O regresso a casa fez-se logo após o almoço improvisado. Apesar de imensamente fatigados, Francisco e Melissa não davam sinais de querer pausar a brincadeira e irromperam pela casa falando sem parar à medida que espalhavam pelo chão os resíduos de areia que lhes marcavam os pés.

Laura: Meu Deus esses dois acordaram ainda mais dispostos do que o costume. Não se cansam nunca – lamenta-se estafada recostando-se no corpo do marido que a abraça por trás.

Edgar: Tenho a impressão que aqueles planos que deixamos para a tarde só serão realizados à noite e se eles tiverem um sono pesado – repara desiludido afastando suavemente o cabelo de Laura para lhe beijar o pescoço e o ombro.

Laura: Que pena, logo hoje que eu estava com umas ideias – incita provocante.

Edgar: Você não quer me contar que ideias são essas? – pergunta animado virando-a de frente para si.

Laura: Ah melhor não. Se eu contar perde a graça – recusa esboçando um sorriso antes de beijá-lo.

Edgar: Você adora me provocar – diz empurrando-a para o sofá.

Laura: Edgar as crianças – adverte vendo pelo canto do olho os filhos que brincam junto à mesa da sala de refeições.

Edgar: Eles estão distraídos e é só um beijinho – responde sentando-se bem próximo dela beijando-lhe veemente os lábios sedentos entre carícias mais ousadas.

Laura tenta sem êxito travar o ímpeto do marido que força cada vez mais o corpo contra o dela fazendo-a deitar-se quase por completo.

Laura: Edgar… – fala ofegante interrompendo o beijo – as crianças… estão olhando.

Edgar: Estão brincando – contesta arfando sem afastar a boca dos lábios da esposa. – Eu quero você Laura… agora – enfatiza penetrando-a com o olhar.

Laura: O escritório – indica completamente rendida desapertando já os botões da camisa do marido.

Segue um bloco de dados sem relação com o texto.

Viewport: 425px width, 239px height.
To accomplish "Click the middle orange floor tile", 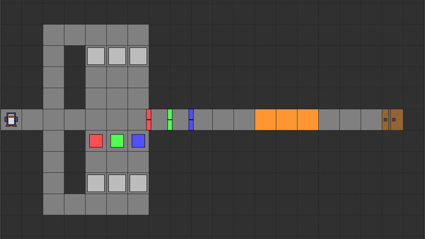I will point(286,120).
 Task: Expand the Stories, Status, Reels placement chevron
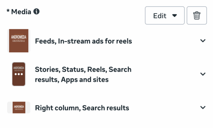203,74
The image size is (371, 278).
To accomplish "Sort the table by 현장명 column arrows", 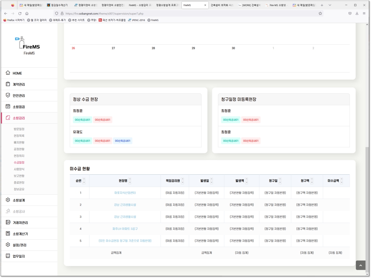I will click(130, 181).
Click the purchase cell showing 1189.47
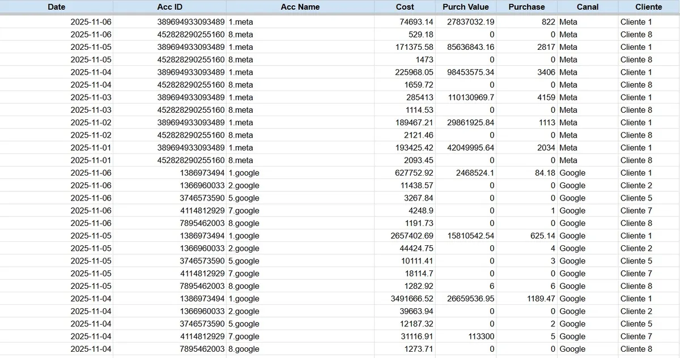 [536, 299]
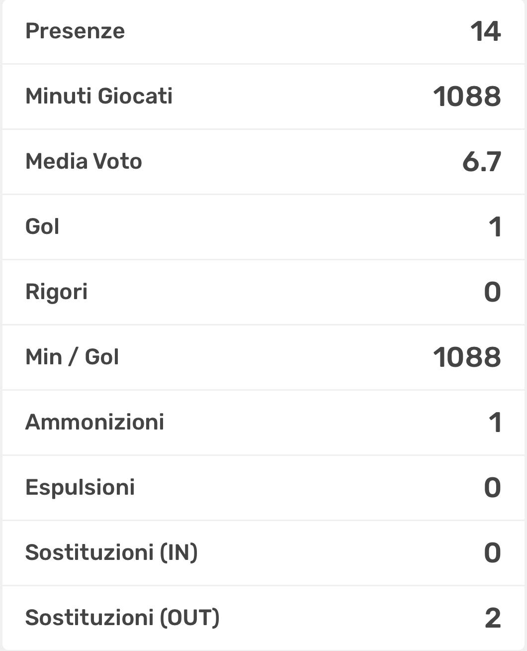The width and height of the screenshot is (527, 651).
Task: Tap the Ammonizioni count value
Action: 495,423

Edgar: Ótima ideia – diz afastando-se ligeiramente. – Eles estão entretidos, não vão dar por nada – fala esperançoso levantando-se impaciente.

Alheios ao desejo que consome os pais, Melissa e Francisco divertem-se sozinhos, sentados no tapete por baixo da mesa e, riem de tal modo que o som abafa o descompasso da respiração de Laura e Edgar. Porém, estava Laura ainda sentada quando batidas na porta lhes arruínam os planos. Pensaram ignorar mas era certo que tinham visitas.